Spatial statistics of lightning strikes 4

Continuing from part three where I plotted lightning strikes over Alaska in June and July of 2012 color coded by strike multiplicity and strike strength, in this post I begin the transition from descriptive statistics to inferential statistics. This is still exploratory data analysis, however, in the sense that I know nothing arrived at here will be conclusive. Statistical modeling in general, including the spatial statistics performed on the lightning data here using variogram modeling and kriging, is a process that gradually transitions from exploratory to confirmatory in nature.

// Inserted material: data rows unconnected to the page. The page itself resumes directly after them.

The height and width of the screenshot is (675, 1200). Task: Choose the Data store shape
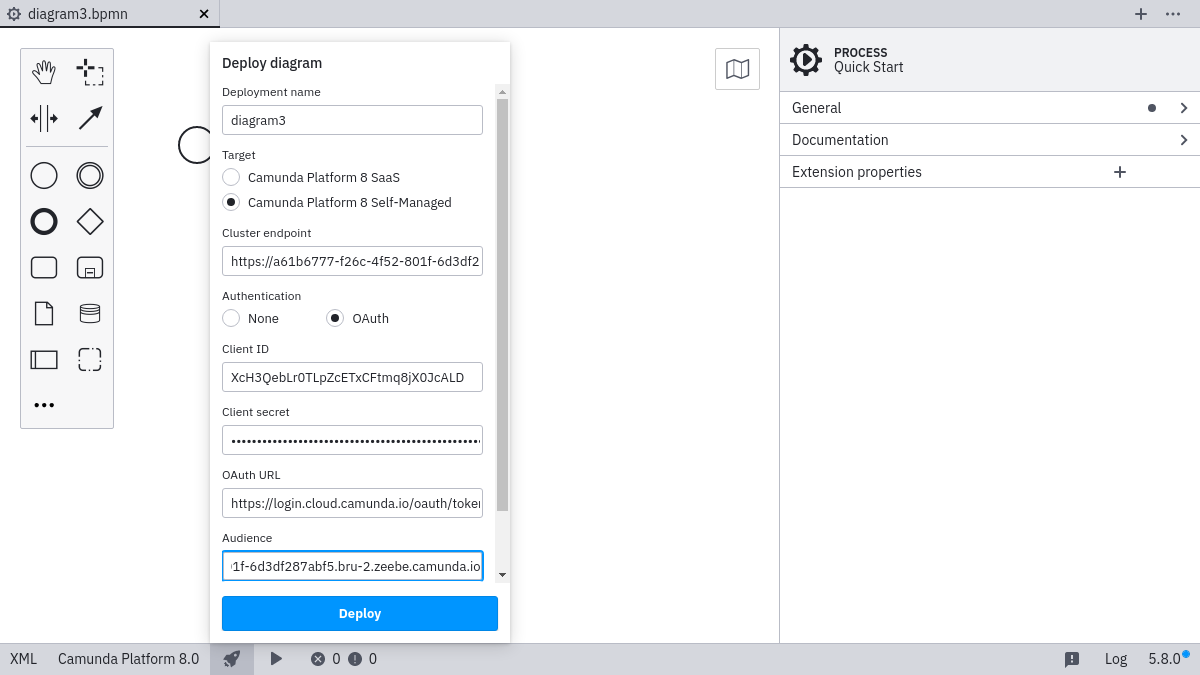click(x=89, y=313)
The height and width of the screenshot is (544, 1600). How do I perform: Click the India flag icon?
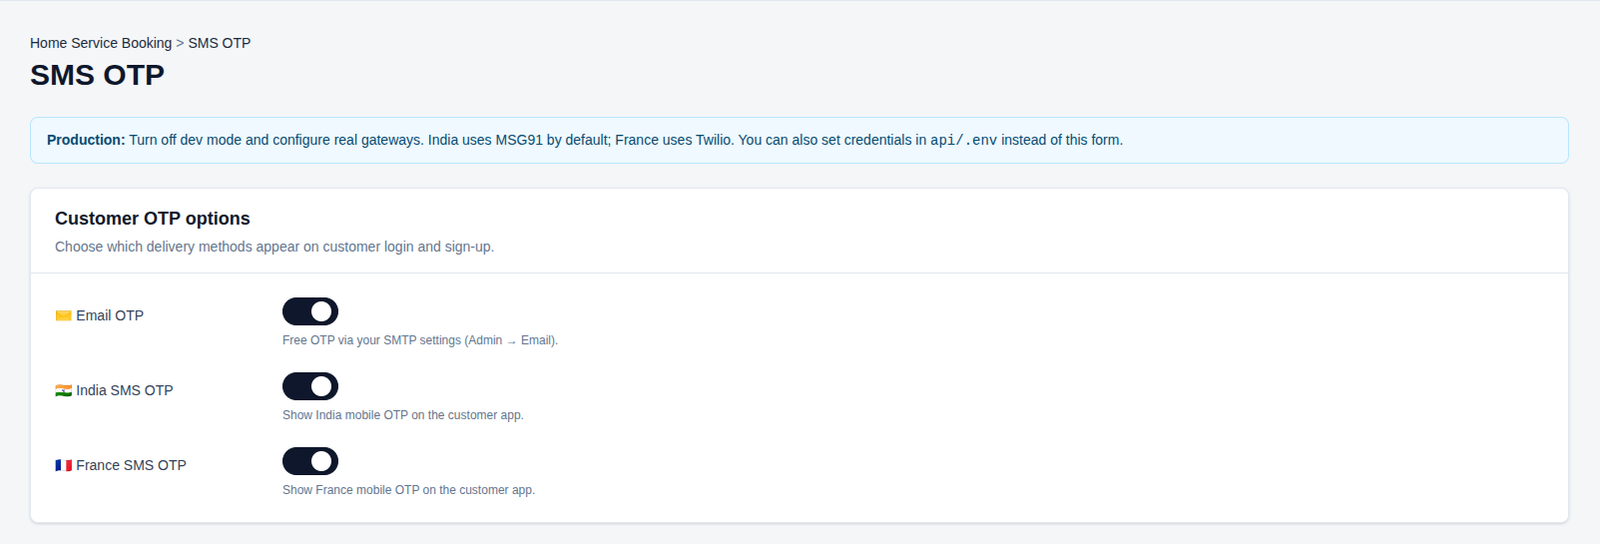[x=63, y=391]
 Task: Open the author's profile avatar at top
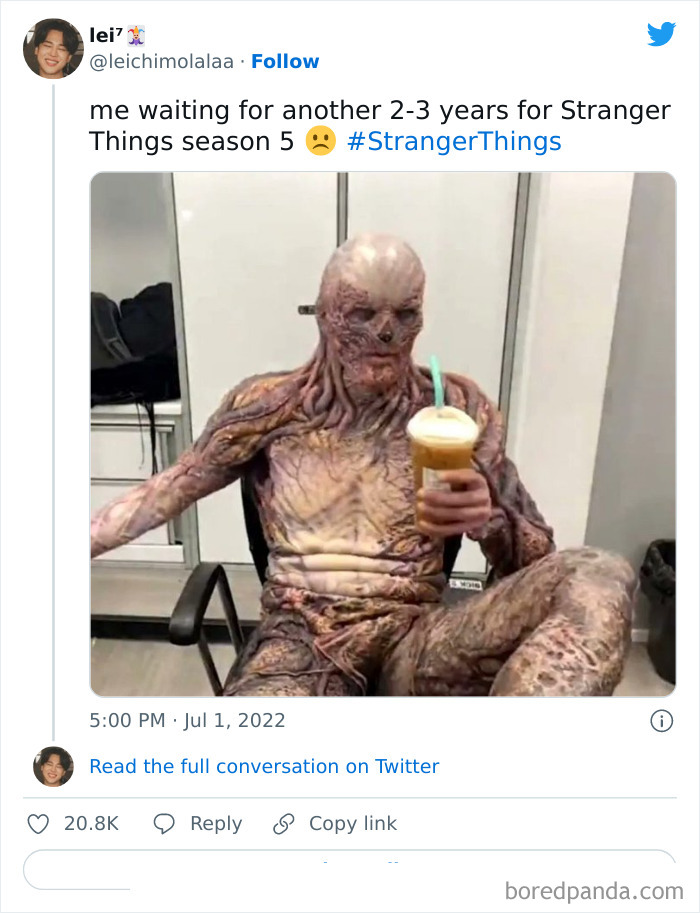(x=53, y=48)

The first step is to move beyond considering only locations (part two: kernel density estimation) and strictly descriptive analysis of covariates (part three: visualizing strike multiplicity and strength) by exploring some basic, initial variogram models. Below I fit univariate variograms to strike multiplicity and strike strength separately. I know that this is questionable at this stage, but let’s get our feet wet with the basic R code. For one thing, my initial attempt at fitting a cross-variogram that combines both multiplicity and strength is invalid, yielding a negative semi-variance. So all these results are meaningless, nor would I expect them to mean much even if the model were valid. But again, all we want to accomplish for now is to build some variogram models. However, since we are transitioning into spatial statistics, it’s assumed the reader is versed in the subject. Otherwise I would stick to EDA and visualizations (posts one through three).

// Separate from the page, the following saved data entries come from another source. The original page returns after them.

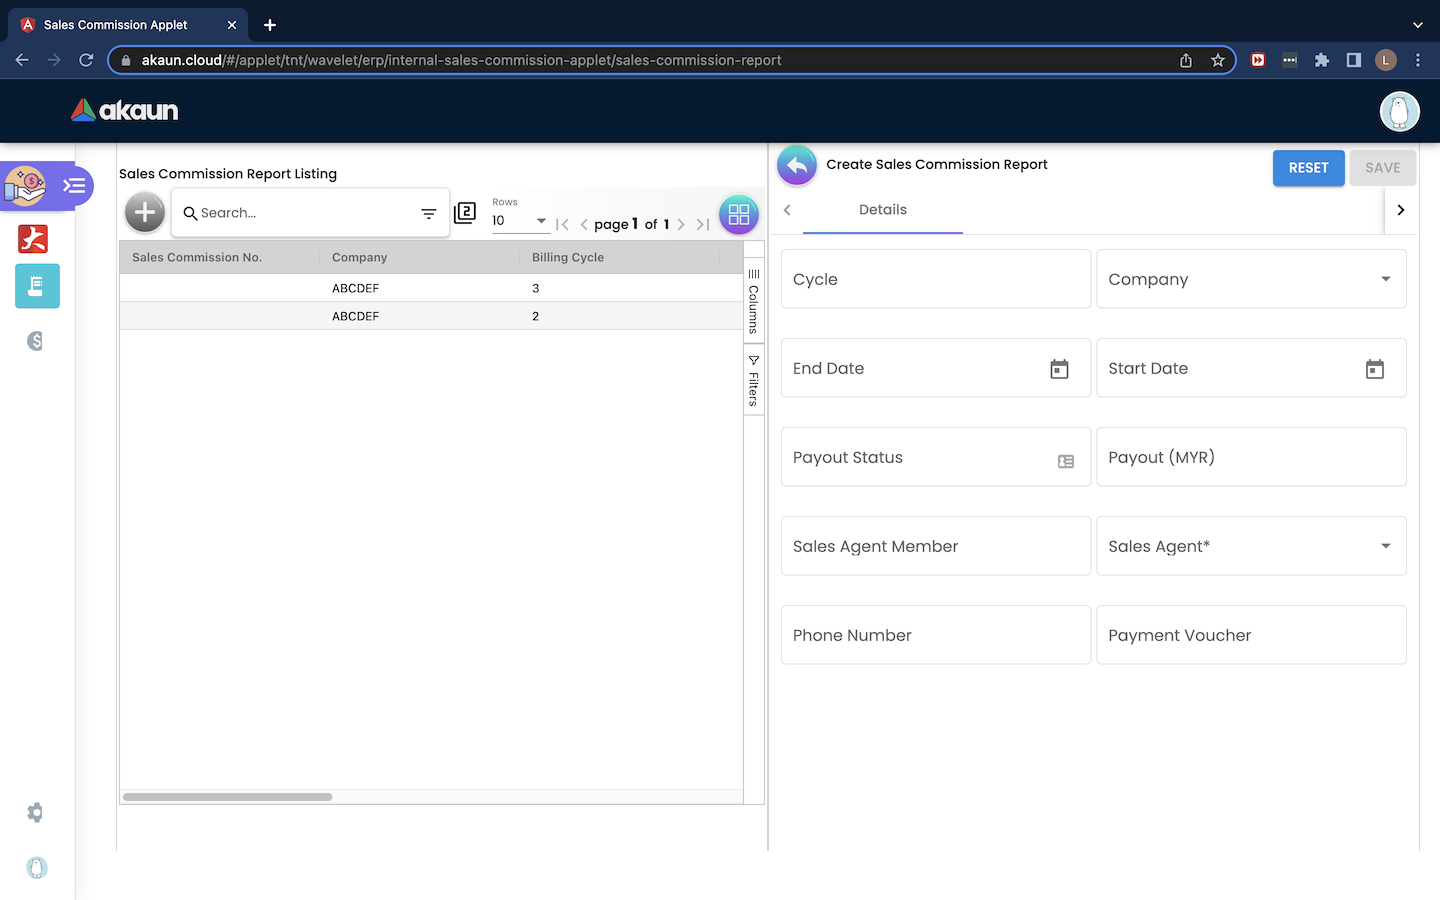Open the End Date calendar picker
This screenshot has height=900, width=1440.
point(1059,369)
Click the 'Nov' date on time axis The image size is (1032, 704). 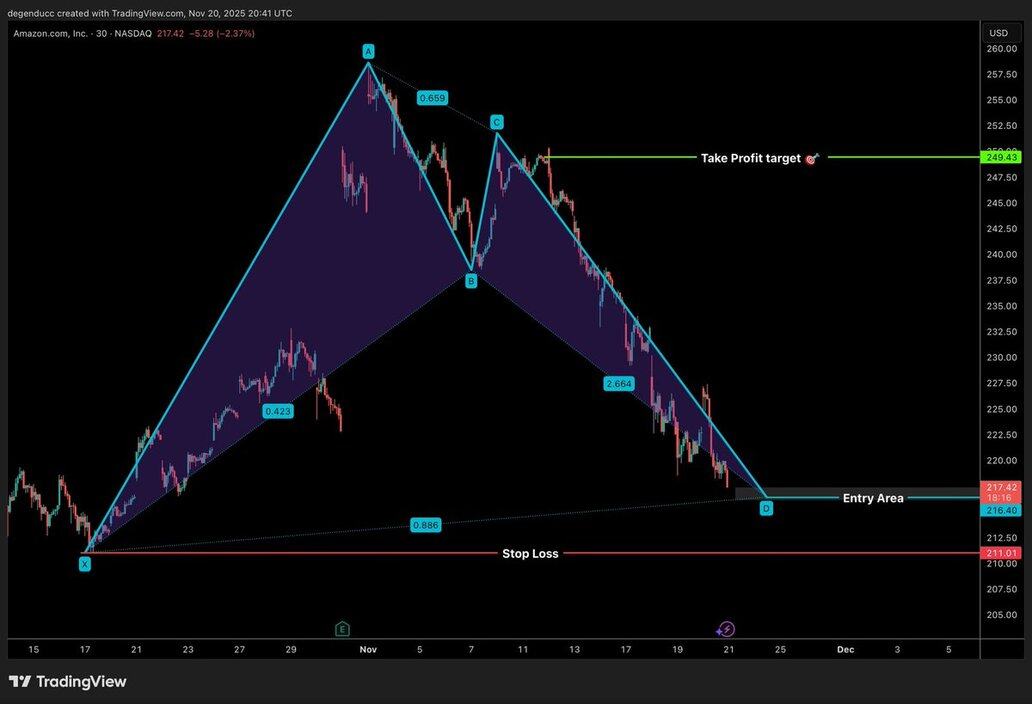click(368, 649)
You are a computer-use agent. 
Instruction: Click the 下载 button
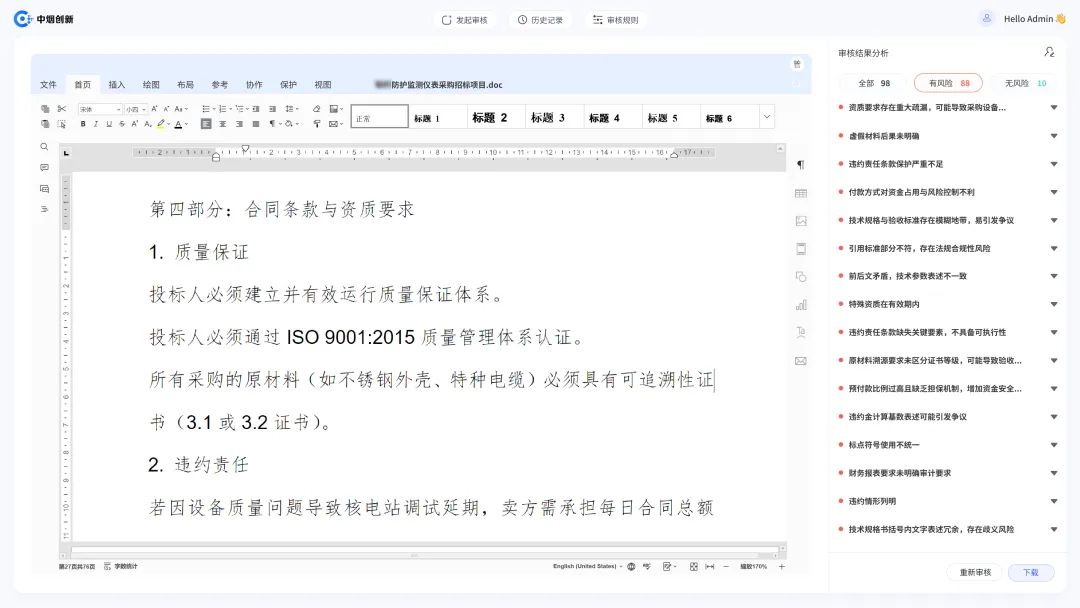[x=1030, y=572]

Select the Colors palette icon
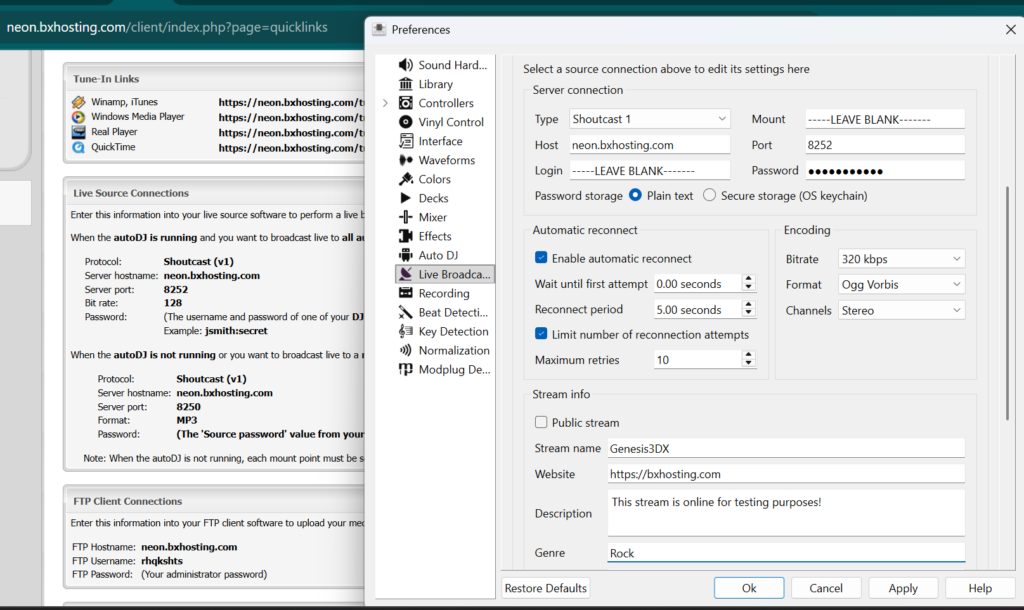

#### Kriging of lightning strike multiplicity and lightning strike strength
#### Code would look something like this, based on previous posts:

library(gstat)
library(raster)

## create a grid onto which we will interpolate, where 'b' is our raster layer:
grd <- expand.grid(x=seq(from=xmin(b), to=xmax(b), length=1374), y=seq(from=ymin(b), to=ymax(b), length=1450) )
## convert to SpatialPixel class
coordinates(grd) <- ~ x+y
gridded(grd) <- TRUE

## make gstat object and variogram:
g <- gstat(id="multiplicity", formula=multiplicity ~ 1, data=d, nmax=5, maxdist=100000)
g <- gstat(g, id="strength", formula=strength ~ 1, data=d)
v <- variogram(g)

## another approach:
# create directional variograms at 0, 45, 90, 135 degrees from north (y-axis)
v <- variogram(g, alpha=c(0,45,90,135))

## Get your bearings/Fit 'by eye'
plot(v)

## More options:
g <- gstat(id="multiplicity", model = vgm(0.3, nugget=0.5, model='Exp', range=10000, anis=c(0, 0.5)))
g <- gstat(id="strength", formula=strength ~ 1, data=d, model = vgm(6000, nugget=18000, model='Exp' , range=100000, anis=c(0, 0.5)))
g <- gstat(g, id = c("multiplicity", "strength"), model = vgm(40, model='Exp', range=100000, anis=c(0, 0.5)))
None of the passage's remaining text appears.